## Input records
--- --- ---
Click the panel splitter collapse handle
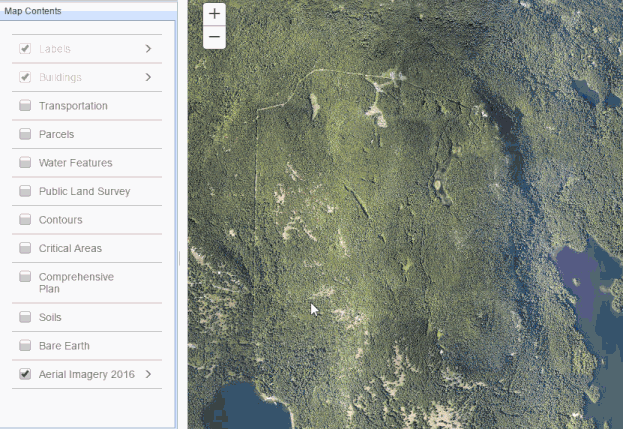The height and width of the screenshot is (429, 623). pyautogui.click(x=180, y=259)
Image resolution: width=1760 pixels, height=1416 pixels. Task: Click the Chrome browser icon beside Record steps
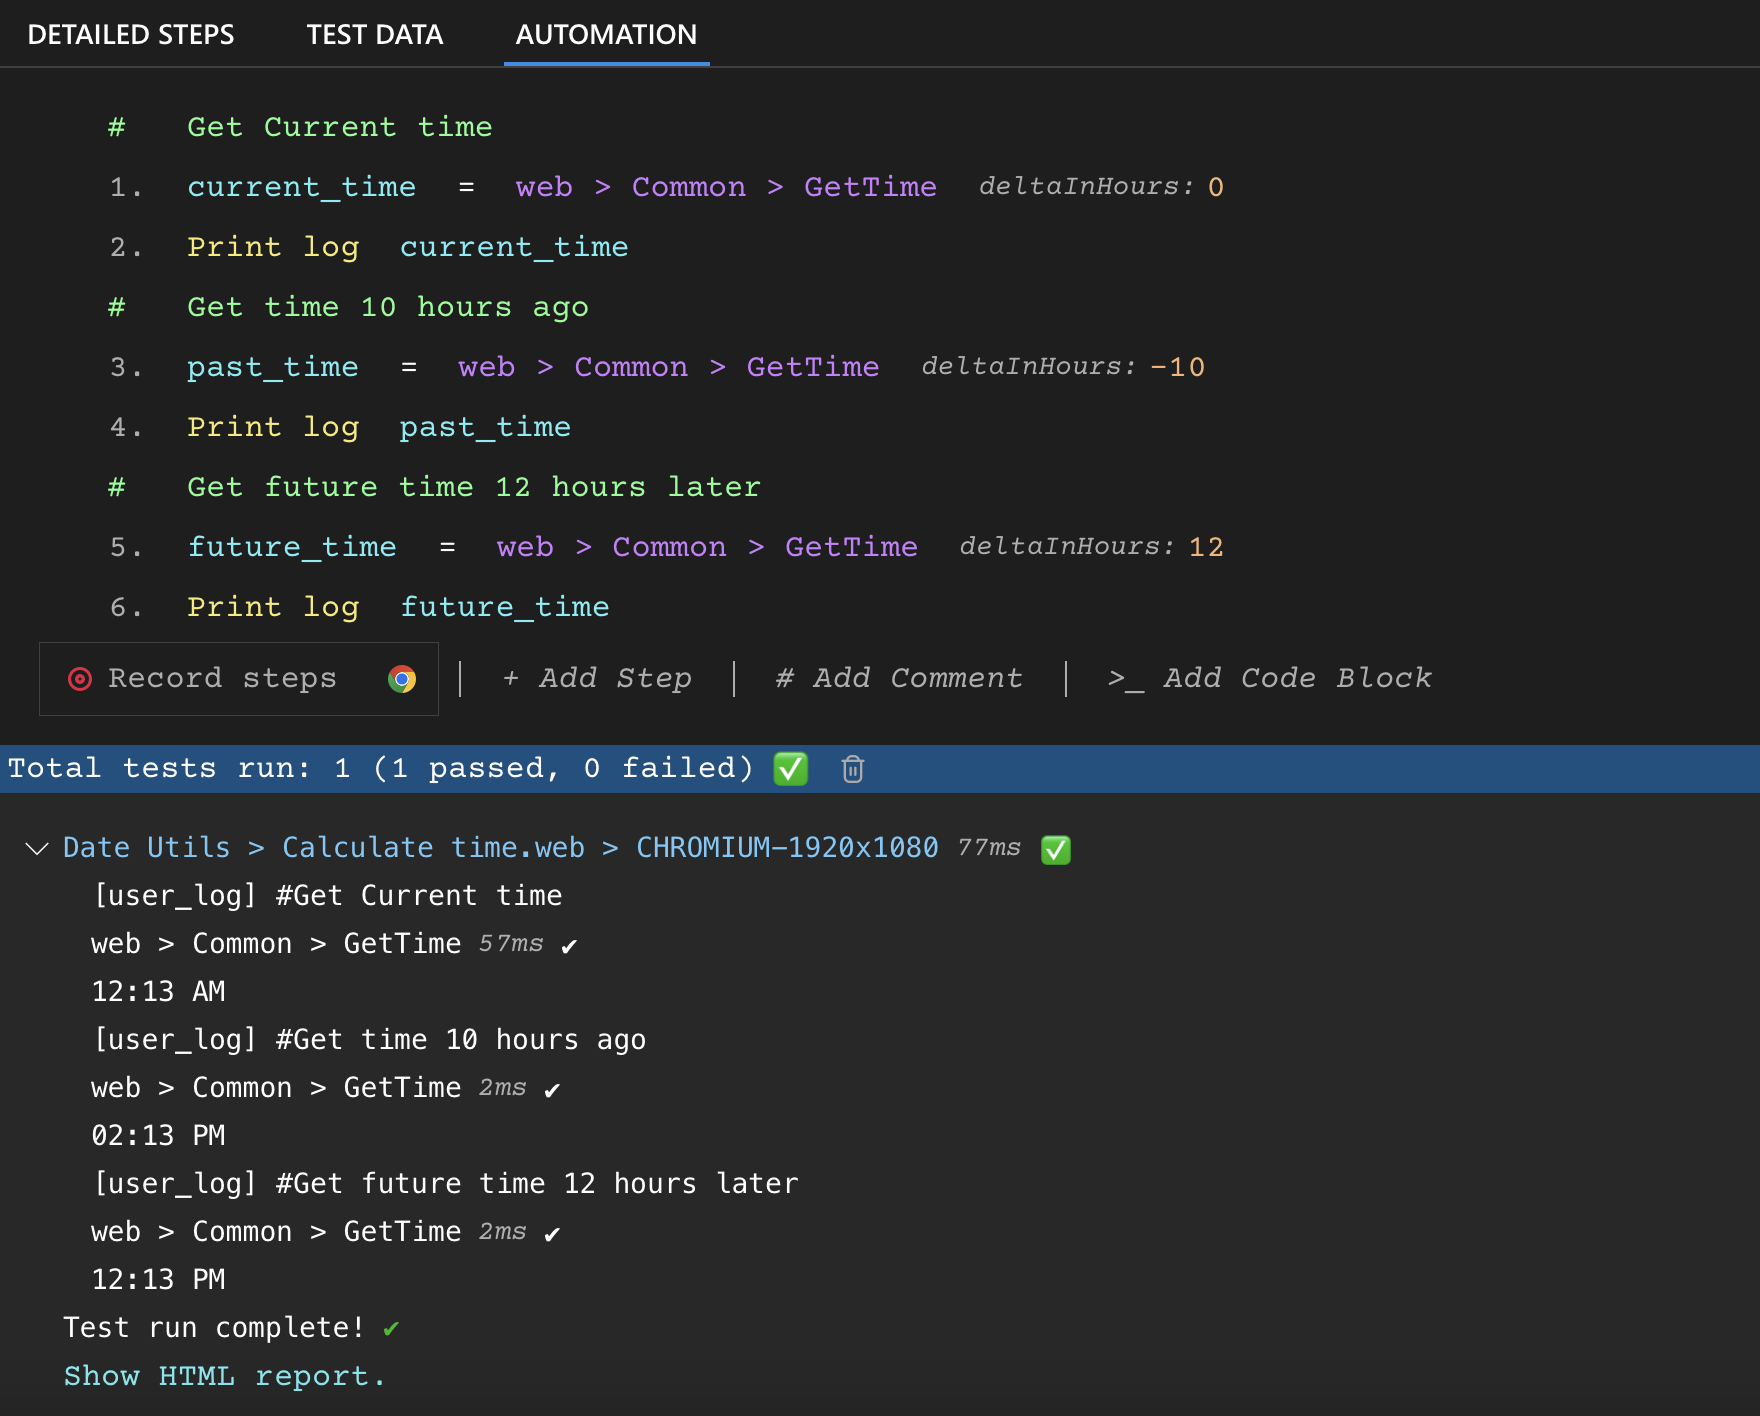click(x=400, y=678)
--- --- ---
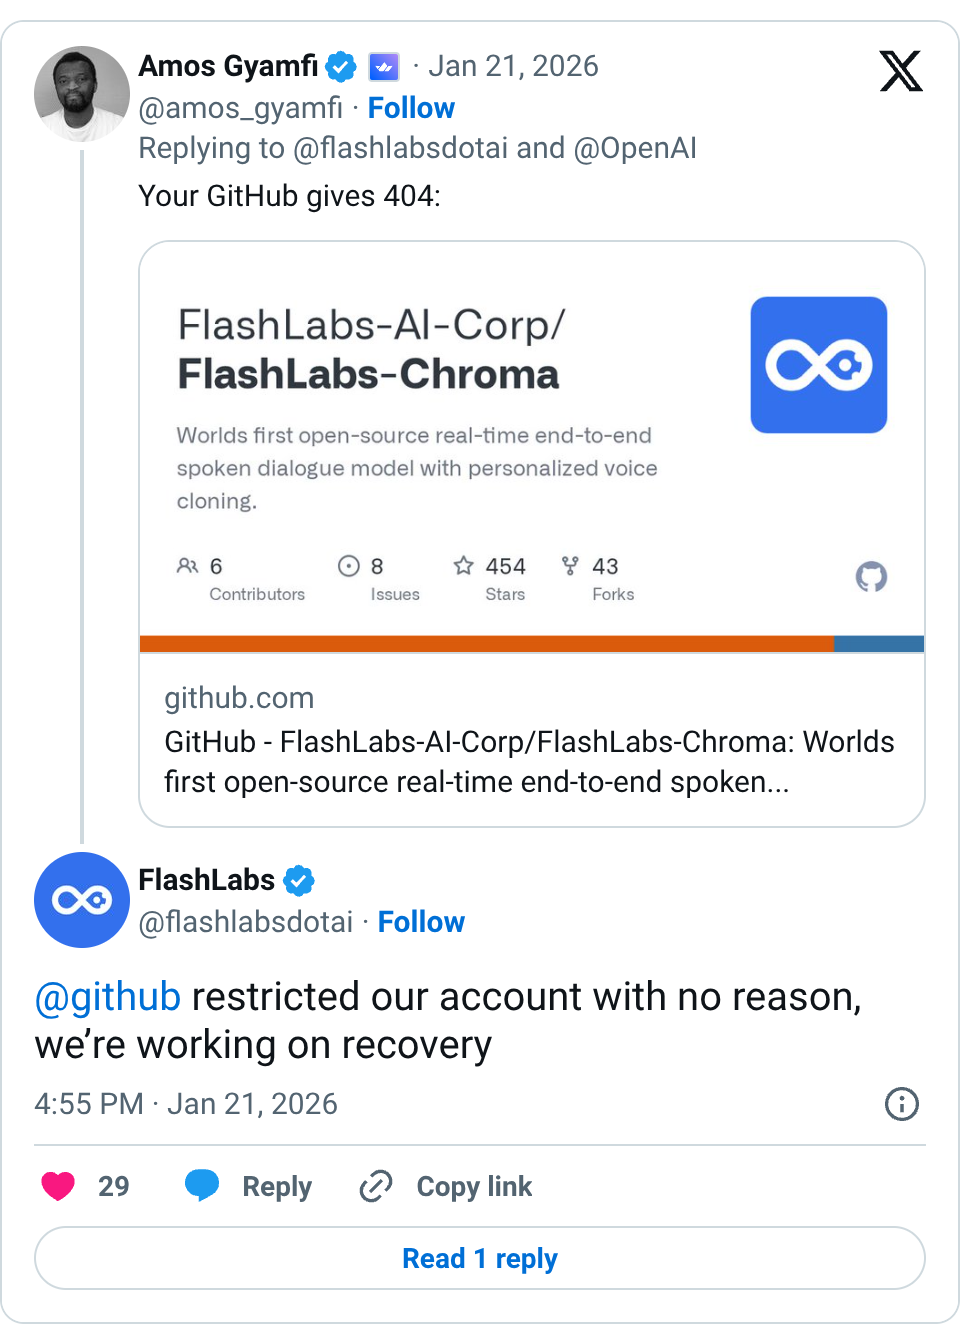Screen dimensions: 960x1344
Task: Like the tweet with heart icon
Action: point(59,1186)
--- --- ---
Rewrite every entry starting with the line with "Image resolution: width=1760" and going on through the line with "click(x=400, y=678)", keeping all their words. Shift each coordinate in the answers up by 53, and leave out the pictures.

Image resolution: width=1760 pixels, height=1416 pixels. Task: Click the Chrome browser icon beside Record steps
click(x=453, y=731)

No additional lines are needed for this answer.